True A means that we input the true actions which occur in the ground truth state trajectory into the forward model.

Sampled A means that we input a different action sequence observed in the training set.

Stochastic Forward Model with diagonal Gaussian posterior

Observe the two rightmost predictions in each video. "Inferred Z - Sampled A" and "Sampled Z - Sampled A" both take the same action sequence as input, but the first uses latent variables which are inferred from the ground truth sequence using the posterior network. Even though they are both fed the same sequence of actions, the ego car appears to execute different action sequences (namely, it turns differently). In fact, the turning behavior in "Inferred Z - Sampled A" appears to match that in the ground truth, which the inferred latent variables were extracted from. This suggests that these latent variables encode action information and make the forward model less sensitive to actions. This can hurt the performance of the policy network as it is trained using a forward model which does not accurately reflect the effects of the actions it produces.

Note also that in the second frame from the left, the car does not turn as sharply as in the ground truth.
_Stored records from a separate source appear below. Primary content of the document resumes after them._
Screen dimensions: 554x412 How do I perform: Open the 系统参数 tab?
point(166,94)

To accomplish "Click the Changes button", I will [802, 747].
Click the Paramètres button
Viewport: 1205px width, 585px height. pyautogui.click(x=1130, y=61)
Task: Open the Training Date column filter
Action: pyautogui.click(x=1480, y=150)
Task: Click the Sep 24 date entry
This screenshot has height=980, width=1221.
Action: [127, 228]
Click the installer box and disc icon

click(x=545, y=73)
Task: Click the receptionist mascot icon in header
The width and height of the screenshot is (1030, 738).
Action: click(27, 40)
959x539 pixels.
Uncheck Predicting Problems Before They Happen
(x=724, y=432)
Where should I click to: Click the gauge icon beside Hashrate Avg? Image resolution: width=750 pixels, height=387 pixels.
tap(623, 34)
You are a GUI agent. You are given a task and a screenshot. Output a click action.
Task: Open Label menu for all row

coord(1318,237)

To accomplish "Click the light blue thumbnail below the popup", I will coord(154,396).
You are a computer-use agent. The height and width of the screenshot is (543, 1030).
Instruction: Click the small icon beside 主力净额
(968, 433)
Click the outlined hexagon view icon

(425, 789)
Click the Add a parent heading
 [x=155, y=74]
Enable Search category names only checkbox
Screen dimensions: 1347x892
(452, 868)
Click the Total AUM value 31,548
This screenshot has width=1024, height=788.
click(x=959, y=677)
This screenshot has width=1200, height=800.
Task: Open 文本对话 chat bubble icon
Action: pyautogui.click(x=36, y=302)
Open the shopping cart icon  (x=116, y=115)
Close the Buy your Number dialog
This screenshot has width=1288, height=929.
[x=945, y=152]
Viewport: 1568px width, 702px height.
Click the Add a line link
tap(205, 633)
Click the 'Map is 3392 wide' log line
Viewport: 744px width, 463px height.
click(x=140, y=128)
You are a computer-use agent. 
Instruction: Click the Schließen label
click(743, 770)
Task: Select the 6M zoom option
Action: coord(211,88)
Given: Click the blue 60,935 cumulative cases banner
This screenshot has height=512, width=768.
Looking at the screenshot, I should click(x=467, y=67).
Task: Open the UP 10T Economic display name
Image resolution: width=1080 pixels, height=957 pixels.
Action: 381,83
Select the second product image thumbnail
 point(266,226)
Stochastic Forward Model with z-dropout:

Here we see that in the second frame from the left, the car's turning better matches that in the ground truth. Our modified posterior helps maintain the sensitivity of the forward model to the actions by discouraging the model from encoding action information in the latent variables. This is because factors of variation in the output which are due to the actions cannot be encoded in the latent variables the times that they are sampled from the prior, and the loss can better be lowered by predicting them from the actions instead.